Combined, the picture is that there is no clean, broad evidence for a sterile neutrino at the LSND-favored parameters. The remaining anomalies (LSND itself, gallium) are isolated and most likely either statistical fluctuations or misidentified backgrounds in their respective experiments. The “sterile neutrino in the eV-mass region” hypothesis is, by 2026, considered disfavored by most of the community.

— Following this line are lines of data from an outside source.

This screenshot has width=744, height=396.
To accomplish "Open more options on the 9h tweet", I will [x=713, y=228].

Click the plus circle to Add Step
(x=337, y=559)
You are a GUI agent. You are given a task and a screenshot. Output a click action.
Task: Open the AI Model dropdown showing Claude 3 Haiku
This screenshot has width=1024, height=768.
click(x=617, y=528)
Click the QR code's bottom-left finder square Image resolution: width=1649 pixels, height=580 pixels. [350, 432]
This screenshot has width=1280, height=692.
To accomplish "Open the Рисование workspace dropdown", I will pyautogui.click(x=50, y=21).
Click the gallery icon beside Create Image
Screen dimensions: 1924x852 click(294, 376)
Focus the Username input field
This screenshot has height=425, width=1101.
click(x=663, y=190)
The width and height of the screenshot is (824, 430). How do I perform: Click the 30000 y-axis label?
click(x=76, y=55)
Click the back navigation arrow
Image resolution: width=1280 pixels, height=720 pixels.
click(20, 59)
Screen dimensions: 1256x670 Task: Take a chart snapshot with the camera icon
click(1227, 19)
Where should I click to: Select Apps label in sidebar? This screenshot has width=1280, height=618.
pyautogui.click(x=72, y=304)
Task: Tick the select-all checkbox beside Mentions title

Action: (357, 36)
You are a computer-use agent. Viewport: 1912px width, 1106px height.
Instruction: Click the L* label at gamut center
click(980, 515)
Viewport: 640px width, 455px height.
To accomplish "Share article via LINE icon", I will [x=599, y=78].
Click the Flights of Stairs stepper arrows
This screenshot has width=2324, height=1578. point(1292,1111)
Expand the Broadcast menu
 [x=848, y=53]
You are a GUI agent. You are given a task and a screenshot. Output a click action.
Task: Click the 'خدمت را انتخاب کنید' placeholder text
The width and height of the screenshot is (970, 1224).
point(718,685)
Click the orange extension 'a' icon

This does not exclude sterile neutrinos at other mass scales. keV-scale sterile neutrinos remain candidates for warm dark matter. TeV-scale right-handed Majorana neutrinos remain a target of LHC searches and seesaw scenarios. The LSND-style eV sterile is what has been excluded; other sterile-neutrino scenarios are very much alive.

What’s next

The PROSPECT-II programme continues at HFIR, accumulating exposure to refine flux measurements. DANSS continues at Kalinin. New experiments are being proposed:

Reactor flux measurements at percent precision — directly measuring antineutrino spectra from individual fission isotopes via dedicated radioactive-source experiments. These would settle the flux-prediction question directly.

Very-short-baseline searches at <1 metre to extend coverage to higher $\Delta m^2$. Some scenarios (LSND, gallium) might still hide at larger mass-squared values not yet probed.

Coherent scattering at short baselines — experiments like CONUS, RED-100, NUCLEUS using CEvNS at reactors test the antineutrino flux through a completely different channel. Independent cross-check of any flux-prediction explanation.

By the end of the decade, the reactor antineutrino anomaly should be definitively resolved — most likely through improved flux predictions matching observed data, but with the systematic uncertainty quantified and well-understood.

The methodological lesson

The PROSPECT/STEREO/DANSS programme is, in some respects, the model for how a major particle-physics anomaly should be tested.

A clear experimental hypothesis (sterile neutrino at LSND parameters). Multiple independent experiments at different reactors with different detector technologies. Different baselines for direct oscillation-pattern fits. Sufficient exposure (tens of thousands of events per experiment) to provide high statistical sensitivity. And, importantly, willingness to publish results that exclude the originally motivating hypothesis.

Compare this with the long history of the LSND anomaly itself — single experiment, never directly repeated, ongoing 30 years after the original publication. The reactor programme cleanly resolved the corresponding question for reactor experiments in less than a decade.

The lesson: anomalies should be tested promptly with multi-experiment campaigns at different sites and energies. When an anomaly is “tested away” — as the reactor anomaly’s sterile-neutrino interpretation has been — the field updates its understanding and moves on. The remaining puzzles get clearer attention; resources stop being expended on theoretical models that don’t fit.

For the broader sterile-neutrino question, PROSPECT and STEREO have done their job. The eV-scale sterile is unlikely to be the answer to LSND, MiniBooNE, gallium, or the reactor anomaly. The remaining anomalies have specific local explanations (or remain genuinely puzzling). The field has progressed.

That progression — clean experiments, clean conclusions, willingness to update — is what makes physics work. Even when the answer is “no new physics”, the path to that answer is itself worth the investment.